Ma come compiere questo passaggio, come superare l’urto tra l’ideale e il reale? Facendo, appunto, come Maria: custodendo e meditando. Anzitutto Maria custodisce, cioè non disperde. Non respinge ciò che accade. Conserva nel cuore ogni cosa, tutto ciò che ha visto e sentito. Le cose belle, come quello che le aveva detto l’angelo e ciò che le avevano raccontato i pastori. Ma anche le cose difficili da accettare: il pericolo corso per essere rimasta incinta prima del matrimonio, ora l’angustia desolante della stalla dove ha partorito. Ecco che cosa fa Maria: non seleziona, ma custodisce. Accoglie, non tenta di camuffare, di truccare la vita. Custodisce nel cuore.
E poi c’è il secondo atteggiamento: custodisce meditando. Il verbo impiegato dal Vangelo evoca l’intreccio tra le cose: Maria mette a confronto esperienze diverse, trovando i fili nascosti che le legano. Nel suo cuore, nella sua preghiera compie questa operazione straordinaria: lega le cose belle e quelle brutte; non le tiene separate, ma le unisce. Maria è la maddre della cattolicità. Possiamo dire in questo senso: Maria è cattolica. E così afferra il senso pieno, la prospettiva di Dio. Nel suo cuore di madre comprende che la gloria dell’Altissimo passa dall’umiltà; accoglie il disegno della salvezza, per il quale Dio si doveva posare su una mangiatoia. Vede il Bambino divino fragile e tremante, e accoglie il meraviglioso intreccio divino tra grandezza e piccolezza.
Questo sguardo inclusivo, che supera le tensioni custodendo e meditando nel cuore, è lo sguardo delle madri. È lo sguardo con il quale tante madri abbracciano le situazioni dei figli. È uno sguardo concreto, che non si fa prendere dallo sconforto, che non si paralizza davanti ai problemi, ma li colloca in un orizzonte più ampio. Vengono in mente i volti delle madri che assistono un figlio malato o in difficoltà. Quanto amore c’è nei loro occhi, che mentre piangono sanno infondere motivi per sperare! Il loro è uno sguardo consapevole, senza illusioni, eppure al di là del dolore e dei problemi offre una prospettiva più ampia, quella della cura, dell’amore che rigenera speranza.

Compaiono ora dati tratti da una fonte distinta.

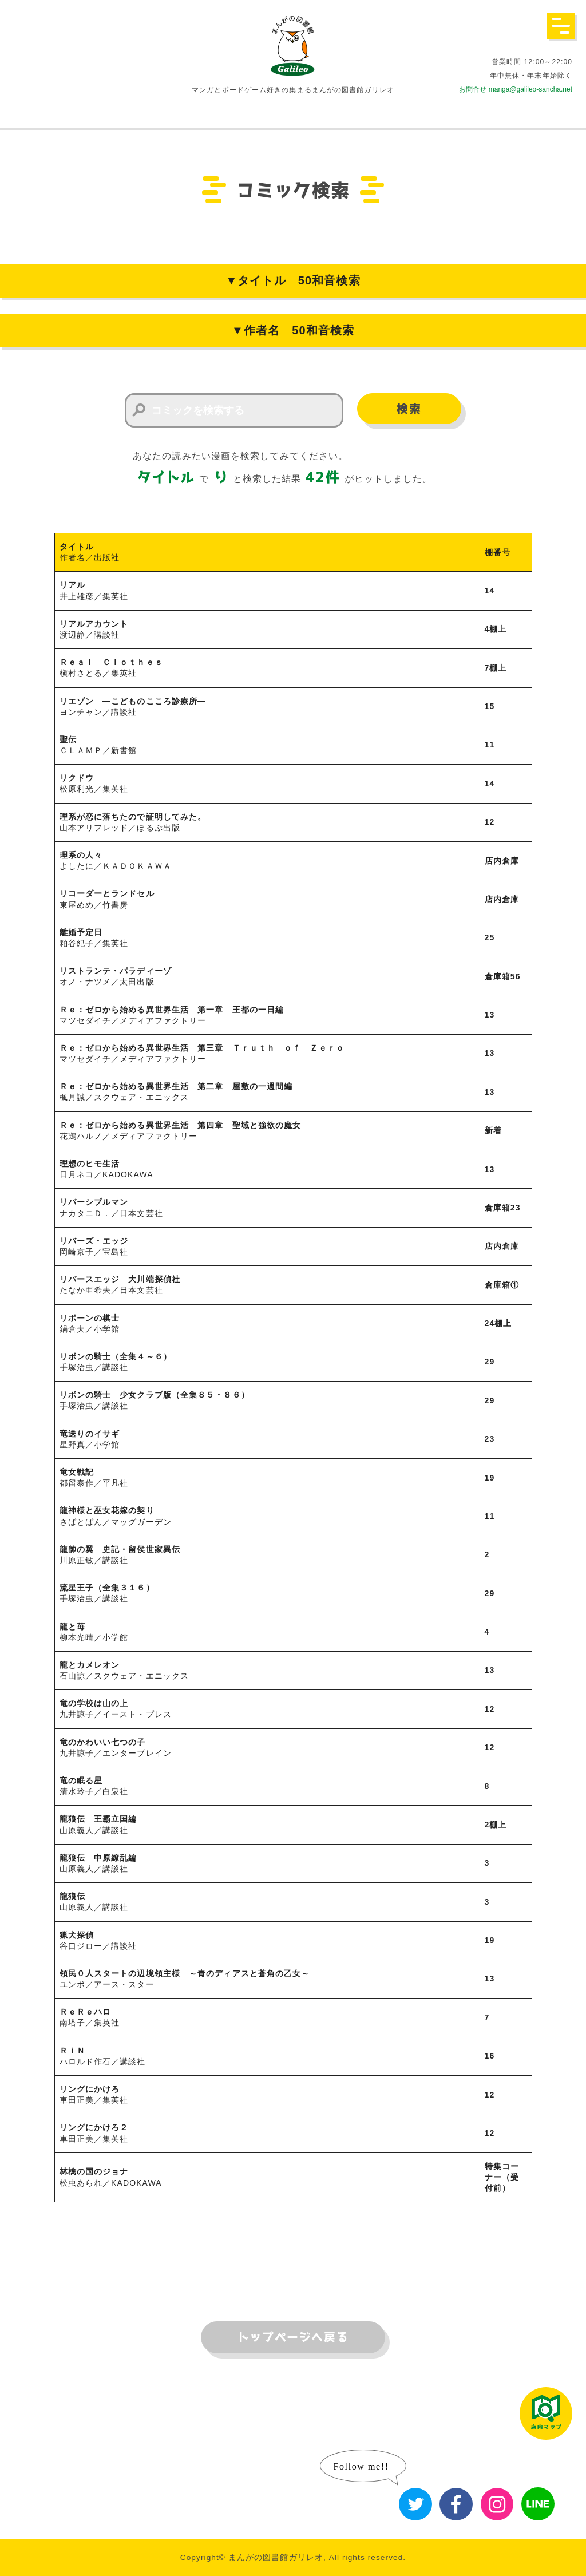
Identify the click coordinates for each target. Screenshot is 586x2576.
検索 (409, 409)
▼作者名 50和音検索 (293, 330)
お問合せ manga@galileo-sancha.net (515, 89)
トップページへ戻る (293, 2337)
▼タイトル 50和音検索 (292, 280)
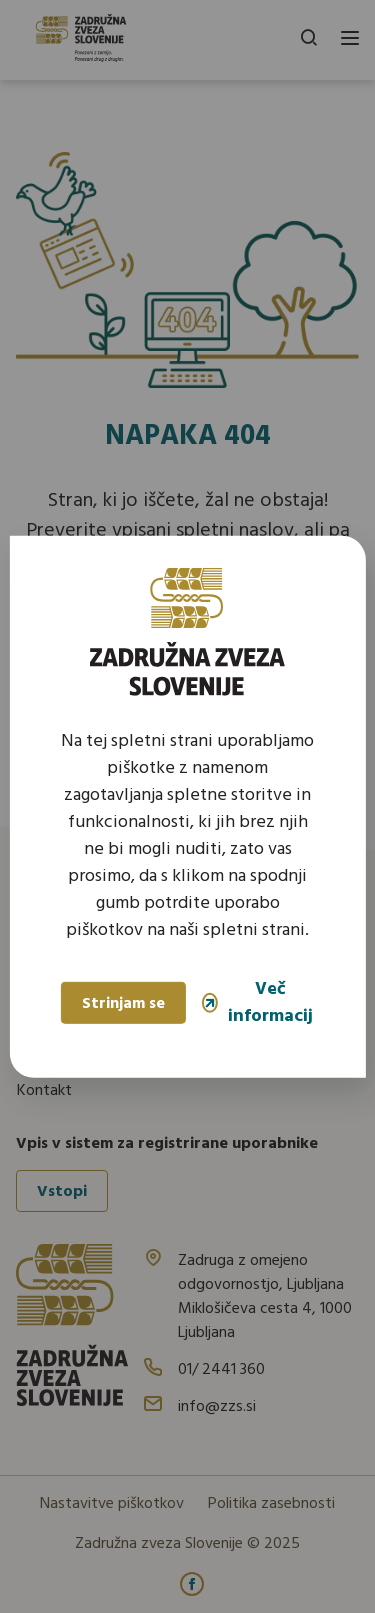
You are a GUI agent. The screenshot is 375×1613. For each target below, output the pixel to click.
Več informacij (257, 1003)
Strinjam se (123, 1004)
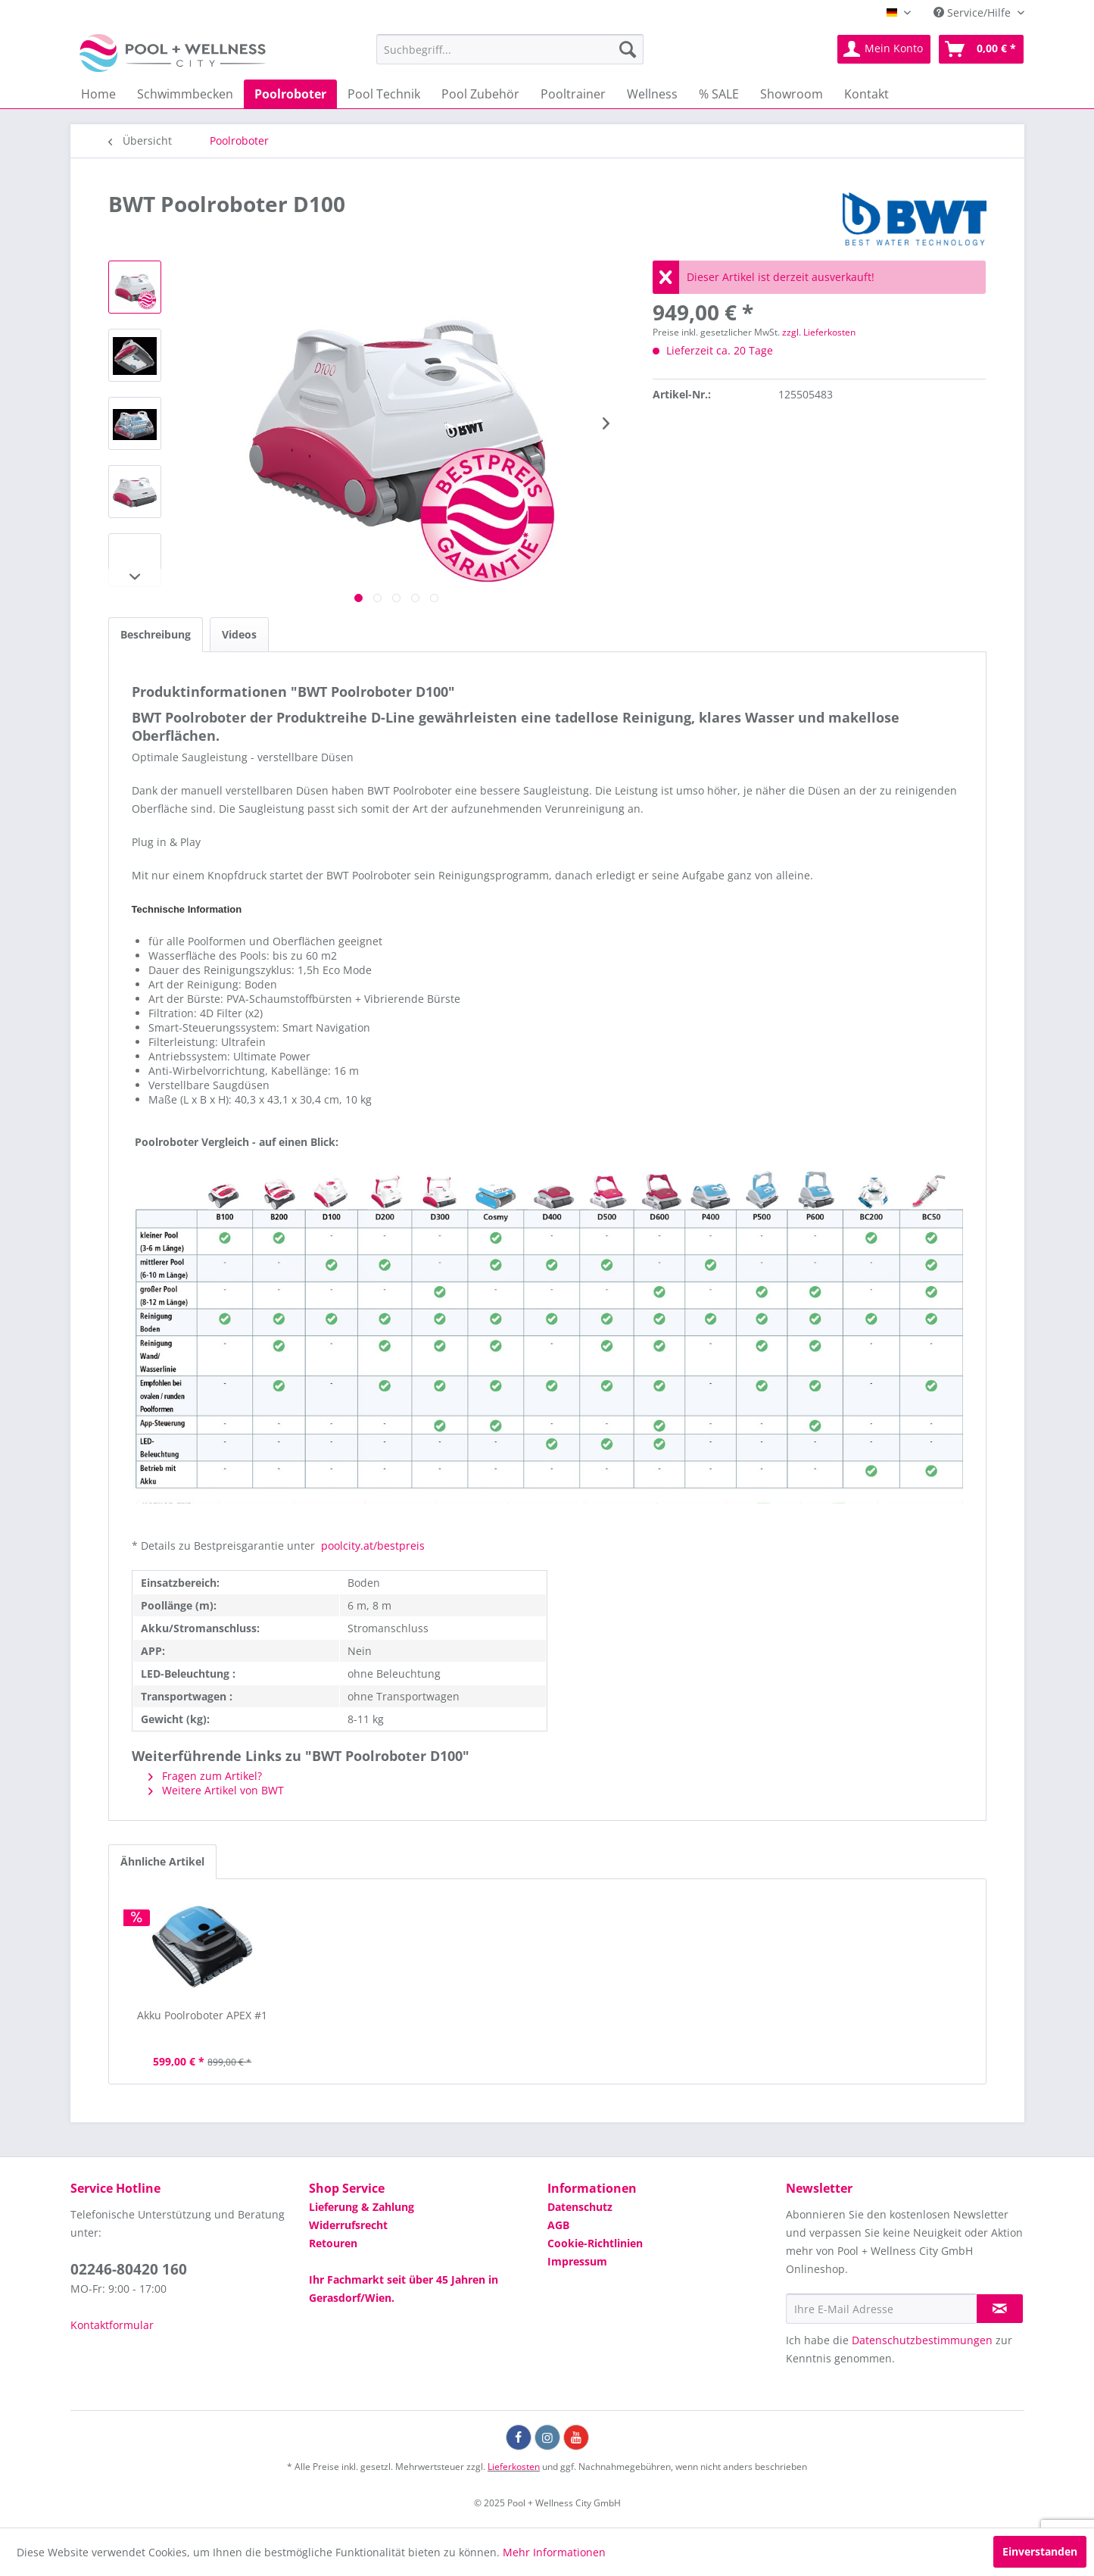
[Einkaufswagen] (981, 49)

Questo fanno le madri: sanno superare ostacoli e conflitti, sanno infondere pace. Così riescono a trasformare le avversità in opportunità di rinascita e di crescita. Lo fanno perché sanno custodire, sanno tenere insieme i fili della vita. C’è bisogno di gente in grado di tessere fili di comunione, che contrastino i troppi fili spinati delle divisioni.
Il nuovo anno inizia nel segno della Madre. Lo sguardo materno è la via per rinascere e crescere. Le madri, le donne guardano il mondo non per sfruttarlo, ma perché abbia vita: guardando con il cuore, riescono a tenere insieme i sogni e la concretezza, evitando le derive del pragmatismo asettico e dell’astrattezza.
La Chiesa è donna e madre. E mentre le madri donano la vita e le donne custodiscono il mondo, diamoci da fare tutti per promuovere le madri e proteggere le donne.
Quanta violenza c’è nei confronti delle donne! Basta! Ferire una donna è oltraggiare Dio, che da una donna ha preso l’umanità. All’inizio del nuovo anno mettiamoci sotto la protezione di questa donna, la Madre di Dio che è nostra madre. Ci aiuti a custodire e meditare ogni cosa, senza temere le prove, nella gioiosa certezza che il Signore è fedele e sa trasformare le croci in risurrezioni. Anche oggi invochiamola come fece il Popolo di Dio a Efeso, ripetendo tre volte il suo titolo di Madre di Dio: “Santa Madre di Dio, Santa Madre di Dio, Santa Madre di Dio!”.
In piedi tutti in piedi come ad Efeso repitiamo tre volte : Santa Madre di Dio.